人間が体験する世界は、以下の3つのプロセスで作られています。
Neuro(神経・五感): 視覚・聴覚・身体感覚で情報を受け取る
Linguistic(言語): その情報に言葉で意味づけをする
Programming(プログラミング): それが記憶や行動パターンとして定着する
NLPはこのプロセス(脳のプログラム)を書き換えることで、苦手意識を克服したり、卓越した成果を出す人の思考パターン(モデリング)を自分にインストールしたりする技術
サブモダリティ(従属構成要素)とは?
NLPにおいて、五感(VAK)の情報をさらに細かく分けた「感覚の質」のことです。 私たちが記憶を保存する際の「編集設定データ」のようなものです。
例えば
「昨日の夕食」を思い出す時、ただ「夕食」という事実があるだけでなく、脳内では以下のような細かい設定(サブモダリティ)で保存されています。
小説脳とマンガ脳、2つの「俯瞰力」
綿矢さんは動画で、小説を読むことで「時間を凝縮した俯瞰視点」が得られ、目の前の不安から離れられると語っています。
これは言葉と文脈で世界を捉える力です。
一方で
マンガには「絵」があります。
ここには小説とはまた違う、空間的な俯瞰力が働いています。
NLPの4つのタイプ(V・A・K・Ad)を使って、この違いを見ていきましょう。
① 視覚優位(Visual):マンガ脳
『ブルーロック』潔世一の「メタ・ビジョン」タイプ
特徴
情報を「映像・空間」で処理
1.サッカー漫画『ブルーロック』の主人公・潔世一(いさぎよいち)は、「メタ・ビジョン(超越視界)」という能力に覚醒します。
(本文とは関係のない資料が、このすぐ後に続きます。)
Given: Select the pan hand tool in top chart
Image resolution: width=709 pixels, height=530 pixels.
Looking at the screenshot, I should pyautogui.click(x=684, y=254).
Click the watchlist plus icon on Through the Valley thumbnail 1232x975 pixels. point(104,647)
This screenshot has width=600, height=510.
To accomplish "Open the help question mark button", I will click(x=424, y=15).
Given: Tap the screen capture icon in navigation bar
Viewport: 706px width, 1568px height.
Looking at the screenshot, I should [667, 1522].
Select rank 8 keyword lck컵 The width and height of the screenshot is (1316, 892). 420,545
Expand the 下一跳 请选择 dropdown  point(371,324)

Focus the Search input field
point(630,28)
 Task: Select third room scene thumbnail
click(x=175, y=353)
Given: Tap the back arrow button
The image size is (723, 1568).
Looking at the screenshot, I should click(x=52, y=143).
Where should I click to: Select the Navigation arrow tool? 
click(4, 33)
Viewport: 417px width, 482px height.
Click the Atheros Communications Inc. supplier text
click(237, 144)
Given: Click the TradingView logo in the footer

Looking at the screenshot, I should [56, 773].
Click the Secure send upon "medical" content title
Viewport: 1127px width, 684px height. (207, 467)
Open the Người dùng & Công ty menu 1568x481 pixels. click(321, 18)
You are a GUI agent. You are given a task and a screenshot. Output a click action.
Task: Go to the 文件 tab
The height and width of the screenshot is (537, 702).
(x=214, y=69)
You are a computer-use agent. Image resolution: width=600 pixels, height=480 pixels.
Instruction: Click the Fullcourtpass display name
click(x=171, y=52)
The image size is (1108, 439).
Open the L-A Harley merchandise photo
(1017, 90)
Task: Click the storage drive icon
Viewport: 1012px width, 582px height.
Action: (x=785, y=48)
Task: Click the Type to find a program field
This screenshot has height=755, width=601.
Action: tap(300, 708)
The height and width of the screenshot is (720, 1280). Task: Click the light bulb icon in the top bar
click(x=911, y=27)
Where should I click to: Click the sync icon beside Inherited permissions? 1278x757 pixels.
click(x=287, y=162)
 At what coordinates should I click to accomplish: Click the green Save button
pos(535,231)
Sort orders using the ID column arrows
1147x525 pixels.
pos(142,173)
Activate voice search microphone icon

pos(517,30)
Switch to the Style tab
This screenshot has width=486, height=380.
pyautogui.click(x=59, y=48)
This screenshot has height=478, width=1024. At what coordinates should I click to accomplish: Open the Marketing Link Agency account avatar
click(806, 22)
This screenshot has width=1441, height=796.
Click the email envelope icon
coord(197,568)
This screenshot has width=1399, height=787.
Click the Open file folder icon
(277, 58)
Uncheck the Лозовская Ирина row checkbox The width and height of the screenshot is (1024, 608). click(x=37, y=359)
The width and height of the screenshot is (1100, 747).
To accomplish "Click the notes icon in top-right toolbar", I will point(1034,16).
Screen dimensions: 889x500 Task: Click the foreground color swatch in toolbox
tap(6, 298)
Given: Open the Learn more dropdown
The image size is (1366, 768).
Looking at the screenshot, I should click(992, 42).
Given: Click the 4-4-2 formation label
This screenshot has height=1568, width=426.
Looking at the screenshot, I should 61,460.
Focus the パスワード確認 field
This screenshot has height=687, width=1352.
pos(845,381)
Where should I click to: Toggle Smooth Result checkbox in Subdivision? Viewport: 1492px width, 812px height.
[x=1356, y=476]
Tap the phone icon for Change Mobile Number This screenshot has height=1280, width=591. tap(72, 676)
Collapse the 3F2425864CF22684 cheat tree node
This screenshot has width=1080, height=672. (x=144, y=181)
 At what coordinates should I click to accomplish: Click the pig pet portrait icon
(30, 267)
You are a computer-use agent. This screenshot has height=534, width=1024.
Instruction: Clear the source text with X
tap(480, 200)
2.これはフィールド全体を神の視点(ドローンカメラ)から俯瞰し、敵味方の位置や動きを全て映像として把握する力です。
あなたへの処方箋
1.このタイプの人は、辛い時に言葉で考え込むと余計に混乱します。
2.潔のように脳内で「カメラを引く」イメージを持ってください。自分を上空から見下ろし、その映像を「白黒にする」、「遠くへ飛ばす」ことで、感情から離れることができます。
② 内部対話優位(Auditory Digital):小説脳
綿矢りさ流「ナレーター視点」タイプ
特徴
1.情報を「言語・論理・文脈」で処理
2.綿矢さんが言うように、長い歴史や主人公の内面変化を「物語(ストーリー)」として理解する力です。
3.「なぜ今、自分は苦しいのか?」「これは過去のあの呪いのせいだ」と、因果関係を言葉で整理することで安心します。
あなたへの処方箋
1.このタイプの人は、無理に映像化するよりも「実況解説」が向いています。
2.自分の状況を、小説のト書きのように「彼は今、得体の知れない不安に襲われているようだ。しかし、これは〇〇という理由によるものだ」と言語化し、ラベルを貼ることで冷静さを取り戻せます。
③ 聴覚優位(Auditory):音声脳
「音響監督」タイプ
特徴
1.情報を「音・リズム・声のトーン」で処理
2.小説を読んでいても、脳内で声優さんの声が再生されるタイプです。
あなたへの処方箋
1.嫌な記憶や「心の呪い」となる声を、「ラジオのノイズ」として扱います。
2.脳内のボリュームを下げたり、相手の声をヘリウムガスを吸ったような変な声に変換することで、言葉のダメージを無効化できます。
④ 体感覚優位(Kinesthetic):雰囲気脳
「直感・肌感覚」タイプ
特徴
1.情報を「重さ・温度・空気感」で処理します。
2.理屈よりも「なんとなく嫌な感じ」、「胃が重い」といった身体感覚が先にきます。
あなたへの処方箋
1.感情に入り込みやすい(没入感が高い)ため、俯瞰は少し苦手かもしれません。
2.コツは「幽体離脱」、「ロボット化」です。
3.重さを感じている肉体から魂だけ抜け出して天井から見る、あるいは自分を無機質な石像に変えてスイッチをOFFにするイメージが有効です。
みんな「ハイブリッド」
「私は小説派だから、映像は使えないの?」
そう思うかもしれませんが、安心してください。
綿矢さんが「キャラクターは真層意識(無意識)から生まれる」と語ったように、私たちの無意識はとても深く、複雑です。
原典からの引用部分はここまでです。